**Exercise instructions:** Repeat, exactly as written, the line containing "ご意見ご要望 (824, 1783)" and each line after it through the end of the data.

### Dataset excerpts

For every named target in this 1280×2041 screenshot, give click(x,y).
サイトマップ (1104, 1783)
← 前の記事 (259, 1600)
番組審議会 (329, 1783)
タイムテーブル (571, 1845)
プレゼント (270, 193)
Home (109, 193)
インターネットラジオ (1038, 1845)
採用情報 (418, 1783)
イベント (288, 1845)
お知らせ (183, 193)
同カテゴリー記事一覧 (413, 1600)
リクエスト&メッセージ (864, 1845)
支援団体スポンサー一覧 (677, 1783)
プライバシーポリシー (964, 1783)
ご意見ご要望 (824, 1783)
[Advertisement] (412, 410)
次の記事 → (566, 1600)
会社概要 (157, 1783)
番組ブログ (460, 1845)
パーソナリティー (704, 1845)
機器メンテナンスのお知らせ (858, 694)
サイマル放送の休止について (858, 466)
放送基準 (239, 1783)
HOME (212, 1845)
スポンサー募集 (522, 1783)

######

**Exercise output:**
ご意見ご要望 (824, 1783)
[Advertisement] (412, 410)
次の記事 → (566, 1600)
会社概要 (157, 1783)
番組ブログ (460, 1845)
パーソナリティー (704, 1845)
機器メンテナンスのお知らせ (858, 694)
サイマル放送の休止について (858, 466)
放送基準 (239, 1783)
HOME (212, 1845)
スポンサー募集 (522, 1783)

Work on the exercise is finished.